1. This is a suit for a declaration that the decree obtained by the defendant against the plaintiffs in O.S. No. 662 of 1907 was satisfied and for an injunction restraining the defendant from executing that decree. There is a third prayer which is valued at Rs. 5 and which runs in these terms:--'Granting any other reliefs which are not prejudicial to the plaintiffs and which the Court may think fit according to the circumstances of the case.' It is difficult to see what this prayer means.
2. The defendant pleaded that he did not receive the money and did not agree to enter up satisfaction. The Munsif disbelieved the plaintiffs' story, but the Subordinate Judge has decreed the claim.
3. An objection was taken by Mr. Adiga for the first time in this Court that the suit as brought is not sustainable. As the determination of this question did not involve the ascertainment of any facts, we heard arguments on it. We are of opinion that the objection is wellfounded. The question raised in the suit comes under Clause (1) of Section 47 of the Code of Civil Procedure and therefore a separate suit does not lie. The decision in Deno Bundhu Nundy v. Hari Mati Dassee I.L.R. (1904) C. 480 is in point. Shephard and Subramania Aiyar, JJ. held in Bairagulu v. Bapanna I.L.R. (1892) M. 302 that a suit for declaration will not lie. The relief for injunction stands on the same footing. Mr. Sitarama Row sought to distinguish these cases on the ground that there is a claim for damages in this suit and referred us to the curiously worded third prayer in the plaint. In the first place, the prayer is not one claiming damages for breach of the agreement to certify. In the second place, the plaintiffs have suffered no damage yet.
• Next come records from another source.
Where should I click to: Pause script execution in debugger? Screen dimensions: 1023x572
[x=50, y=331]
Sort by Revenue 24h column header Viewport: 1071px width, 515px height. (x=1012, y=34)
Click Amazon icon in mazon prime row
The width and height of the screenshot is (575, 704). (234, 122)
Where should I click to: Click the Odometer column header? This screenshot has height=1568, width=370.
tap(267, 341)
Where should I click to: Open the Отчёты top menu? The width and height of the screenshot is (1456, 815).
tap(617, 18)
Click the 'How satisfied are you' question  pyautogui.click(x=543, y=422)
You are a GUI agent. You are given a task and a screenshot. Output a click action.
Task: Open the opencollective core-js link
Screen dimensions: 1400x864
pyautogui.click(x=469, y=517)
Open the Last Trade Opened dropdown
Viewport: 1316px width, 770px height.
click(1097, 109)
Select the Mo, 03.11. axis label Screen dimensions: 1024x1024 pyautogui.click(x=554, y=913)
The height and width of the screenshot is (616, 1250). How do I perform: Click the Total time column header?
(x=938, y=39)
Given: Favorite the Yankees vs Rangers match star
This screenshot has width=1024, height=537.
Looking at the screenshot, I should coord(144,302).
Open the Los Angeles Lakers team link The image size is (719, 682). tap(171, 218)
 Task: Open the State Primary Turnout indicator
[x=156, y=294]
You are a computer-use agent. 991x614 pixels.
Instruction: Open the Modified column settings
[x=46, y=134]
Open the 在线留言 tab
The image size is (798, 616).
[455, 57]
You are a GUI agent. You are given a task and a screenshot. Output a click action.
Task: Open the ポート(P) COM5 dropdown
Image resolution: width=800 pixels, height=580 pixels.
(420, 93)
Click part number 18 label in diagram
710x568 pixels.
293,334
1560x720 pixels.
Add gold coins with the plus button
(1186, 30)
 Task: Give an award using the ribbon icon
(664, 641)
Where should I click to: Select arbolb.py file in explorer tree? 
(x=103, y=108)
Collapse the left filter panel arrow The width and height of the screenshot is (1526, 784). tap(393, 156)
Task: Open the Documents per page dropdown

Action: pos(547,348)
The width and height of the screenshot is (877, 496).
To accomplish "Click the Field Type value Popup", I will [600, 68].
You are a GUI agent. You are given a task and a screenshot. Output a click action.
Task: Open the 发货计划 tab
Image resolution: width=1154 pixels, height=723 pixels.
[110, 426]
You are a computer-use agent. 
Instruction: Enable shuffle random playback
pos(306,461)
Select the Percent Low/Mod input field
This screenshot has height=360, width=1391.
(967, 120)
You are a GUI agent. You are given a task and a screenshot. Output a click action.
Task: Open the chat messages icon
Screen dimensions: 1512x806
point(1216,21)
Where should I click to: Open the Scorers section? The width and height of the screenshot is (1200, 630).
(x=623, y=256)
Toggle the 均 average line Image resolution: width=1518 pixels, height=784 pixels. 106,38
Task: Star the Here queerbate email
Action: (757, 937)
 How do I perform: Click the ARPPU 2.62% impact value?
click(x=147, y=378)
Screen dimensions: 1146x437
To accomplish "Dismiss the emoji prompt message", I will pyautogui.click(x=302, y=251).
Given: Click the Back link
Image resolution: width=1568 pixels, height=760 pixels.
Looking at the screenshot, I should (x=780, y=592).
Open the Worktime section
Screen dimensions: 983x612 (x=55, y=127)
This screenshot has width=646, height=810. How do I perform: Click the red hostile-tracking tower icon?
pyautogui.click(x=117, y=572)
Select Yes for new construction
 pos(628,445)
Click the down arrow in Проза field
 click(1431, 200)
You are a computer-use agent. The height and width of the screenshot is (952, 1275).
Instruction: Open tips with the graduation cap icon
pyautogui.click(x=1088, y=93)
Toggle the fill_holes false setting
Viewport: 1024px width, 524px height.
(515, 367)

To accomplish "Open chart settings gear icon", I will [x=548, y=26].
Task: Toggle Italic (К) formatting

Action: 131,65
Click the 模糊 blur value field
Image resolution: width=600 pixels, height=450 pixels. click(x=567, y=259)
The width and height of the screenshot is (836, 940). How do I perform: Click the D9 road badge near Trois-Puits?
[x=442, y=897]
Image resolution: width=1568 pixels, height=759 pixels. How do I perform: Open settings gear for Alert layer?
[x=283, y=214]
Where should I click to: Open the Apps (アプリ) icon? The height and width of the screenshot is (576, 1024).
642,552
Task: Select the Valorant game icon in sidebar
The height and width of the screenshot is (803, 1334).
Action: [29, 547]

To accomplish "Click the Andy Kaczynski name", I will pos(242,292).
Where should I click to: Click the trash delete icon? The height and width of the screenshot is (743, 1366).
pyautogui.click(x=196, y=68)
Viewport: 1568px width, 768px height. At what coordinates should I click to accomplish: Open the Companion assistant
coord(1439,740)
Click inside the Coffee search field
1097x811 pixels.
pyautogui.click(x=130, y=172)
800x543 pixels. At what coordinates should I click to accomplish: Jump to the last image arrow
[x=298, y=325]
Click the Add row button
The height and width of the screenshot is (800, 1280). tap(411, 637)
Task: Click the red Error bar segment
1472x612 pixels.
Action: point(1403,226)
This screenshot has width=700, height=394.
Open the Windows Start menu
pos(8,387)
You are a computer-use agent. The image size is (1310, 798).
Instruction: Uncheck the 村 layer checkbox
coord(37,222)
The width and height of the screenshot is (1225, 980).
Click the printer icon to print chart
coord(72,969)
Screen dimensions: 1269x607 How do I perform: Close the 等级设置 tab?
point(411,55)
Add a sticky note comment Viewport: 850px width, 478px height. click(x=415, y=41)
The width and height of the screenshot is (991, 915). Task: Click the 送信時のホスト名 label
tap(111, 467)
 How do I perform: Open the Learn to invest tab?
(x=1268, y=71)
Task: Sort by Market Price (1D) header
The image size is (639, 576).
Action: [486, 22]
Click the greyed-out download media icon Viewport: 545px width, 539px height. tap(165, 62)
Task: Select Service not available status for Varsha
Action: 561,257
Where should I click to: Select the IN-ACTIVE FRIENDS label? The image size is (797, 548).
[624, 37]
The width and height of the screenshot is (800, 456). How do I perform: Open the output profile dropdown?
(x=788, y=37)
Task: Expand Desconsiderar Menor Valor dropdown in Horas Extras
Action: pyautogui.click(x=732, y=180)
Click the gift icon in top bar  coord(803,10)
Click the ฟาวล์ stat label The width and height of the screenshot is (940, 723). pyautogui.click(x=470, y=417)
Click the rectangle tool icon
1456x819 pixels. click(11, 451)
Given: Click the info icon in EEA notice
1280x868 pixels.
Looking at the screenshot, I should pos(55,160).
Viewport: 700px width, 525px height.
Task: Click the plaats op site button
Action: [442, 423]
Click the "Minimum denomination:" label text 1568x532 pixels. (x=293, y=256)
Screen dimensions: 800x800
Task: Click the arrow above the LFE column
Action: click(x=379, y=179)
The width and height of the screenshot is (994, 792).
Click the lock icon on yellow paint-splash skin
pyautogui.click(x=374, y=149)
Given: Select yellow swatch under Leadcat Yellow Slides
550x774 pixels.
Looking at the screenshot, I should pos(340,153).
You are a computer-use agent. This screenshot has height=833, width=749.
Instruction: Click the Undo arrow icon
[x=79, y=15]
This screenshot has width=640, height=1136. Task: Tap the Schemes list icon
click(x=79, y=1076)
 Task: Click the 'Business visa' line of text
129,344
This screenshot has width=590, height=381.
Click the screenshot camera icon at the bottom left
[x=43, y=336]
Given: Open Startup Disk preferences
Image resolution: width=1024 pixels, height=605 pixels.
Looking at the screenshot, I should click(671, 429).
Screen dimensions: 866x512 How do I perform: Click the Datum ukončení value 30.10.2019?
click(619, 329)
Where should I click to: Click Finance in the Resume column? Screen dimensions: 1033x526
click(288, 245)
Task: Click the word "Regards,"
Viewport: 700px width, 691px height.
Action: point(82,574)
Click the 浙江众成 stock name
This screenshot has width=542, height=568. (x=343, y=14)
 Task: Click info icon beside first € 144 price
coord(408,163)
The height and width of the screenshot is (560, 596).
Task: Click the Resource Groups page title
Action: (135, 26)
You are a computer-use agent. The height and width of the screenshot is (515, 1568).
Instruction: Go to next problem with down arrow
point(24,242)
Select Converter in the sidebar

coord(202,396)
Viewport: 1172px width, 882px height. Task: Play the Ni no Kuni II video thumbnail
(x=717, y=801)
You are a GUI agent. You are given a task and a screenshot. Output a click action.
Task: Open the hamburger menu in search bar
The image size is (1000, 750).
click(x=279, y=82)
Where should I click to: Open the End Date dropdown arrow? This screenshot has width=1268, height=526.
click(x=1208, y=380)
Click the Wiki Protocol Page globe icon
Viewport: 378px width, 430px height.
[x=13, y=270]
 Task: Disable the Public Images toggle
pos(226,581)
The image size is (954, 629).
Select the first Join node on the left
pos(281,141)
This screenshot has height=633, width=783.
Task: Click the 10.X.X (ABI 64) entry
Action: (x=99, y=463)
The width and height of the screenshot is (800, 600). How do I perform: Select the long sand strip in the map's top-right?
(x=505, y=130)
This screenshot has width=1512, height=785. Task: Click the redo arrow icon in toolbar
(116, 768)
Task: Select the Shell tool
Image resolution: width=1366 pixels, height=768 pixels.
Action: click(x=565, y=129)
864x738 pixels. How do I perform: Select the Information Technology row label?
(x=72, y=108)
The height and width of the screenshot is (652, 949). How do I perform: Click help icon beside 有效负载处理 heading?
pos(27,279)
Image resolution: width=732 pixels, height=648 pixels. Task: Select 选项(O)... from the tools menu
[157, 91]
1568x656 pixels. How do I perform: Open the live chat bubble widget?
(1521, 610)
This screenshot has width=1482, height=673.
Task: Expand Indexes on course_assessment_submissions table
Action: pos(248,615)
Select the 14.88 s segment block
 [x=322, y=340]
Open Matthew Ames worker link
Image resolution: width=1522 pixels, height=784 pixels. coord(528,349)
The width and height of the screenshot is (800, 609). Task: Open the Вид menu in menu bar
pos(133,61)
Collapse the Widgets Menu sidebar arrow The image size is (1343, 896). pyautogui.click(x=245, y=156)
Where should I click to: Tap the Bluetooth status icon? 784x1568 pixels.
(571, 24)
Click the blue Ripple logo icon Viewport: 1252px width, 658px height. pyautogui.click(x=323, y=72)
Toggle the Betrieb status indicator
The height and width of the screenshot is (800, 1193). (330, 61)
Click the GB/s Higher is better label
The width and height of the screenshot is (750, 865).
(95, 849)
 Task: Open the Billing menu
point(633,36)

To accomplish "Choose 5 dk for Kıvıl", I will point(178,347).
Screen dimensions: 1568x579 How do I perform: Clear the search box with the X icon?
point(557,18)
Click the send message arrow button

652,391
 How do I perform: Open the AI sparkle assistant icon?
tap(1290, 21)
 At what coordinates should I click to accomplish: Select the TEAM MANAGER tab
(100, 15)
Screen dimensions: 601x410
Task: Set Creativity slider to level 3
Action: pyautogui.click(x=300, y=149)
4. The learned vakil's main contention was that as it has been held that a suit for damages for breach of the covenant to enter up satisfaction will lie, a suit for declaration and injunction is also entertainable. We do not think there is any analogy between the two cases. Section 47 is a statutory prohibition against matters relating to the execution of a decree being agitated by a separate suit. Reliance was placed on Nubo Kishen Mookerjee v. Debnath Roy Chowdhry (1874) 22 W.R. 194 and Nujeem Mullick v. Erfan Moollah (1874) 22 W.R. 298, for the position that suits like the present can be instituted. Both the decisions as pointed out by Mr. Justice Macpherson in Azizan v. Matuk Lal Sahu I.L.R. (1893) C. 437. ignored the prohibition contained in Section 11 of Act XXIII of 1861 against a separate suit and cannot be regarded as good law. Moreover, in these oases, there was a special agreement not to execute the decree. There is no such agreement in this case. The case of Sitaram v. Mahipal I.L.R. (1881) A. 533 proceeds on the ground that a suit for the specific performance of an agreement not to execute is not affected by Section 244 of the old Code. It is not necessary to decide whether if there was a special agreement not to execute, the statutory prohibition contained in the Code of Civil Procedure can be avoided. In the present case, the plaint does not aver that there was such an agreement.
5. We must reverse the decree of the Subordinate Judge and restore that of the District Munsif. As the point on which we have decided the case was not raised in the Courts below, each party will bear his own costs throughout.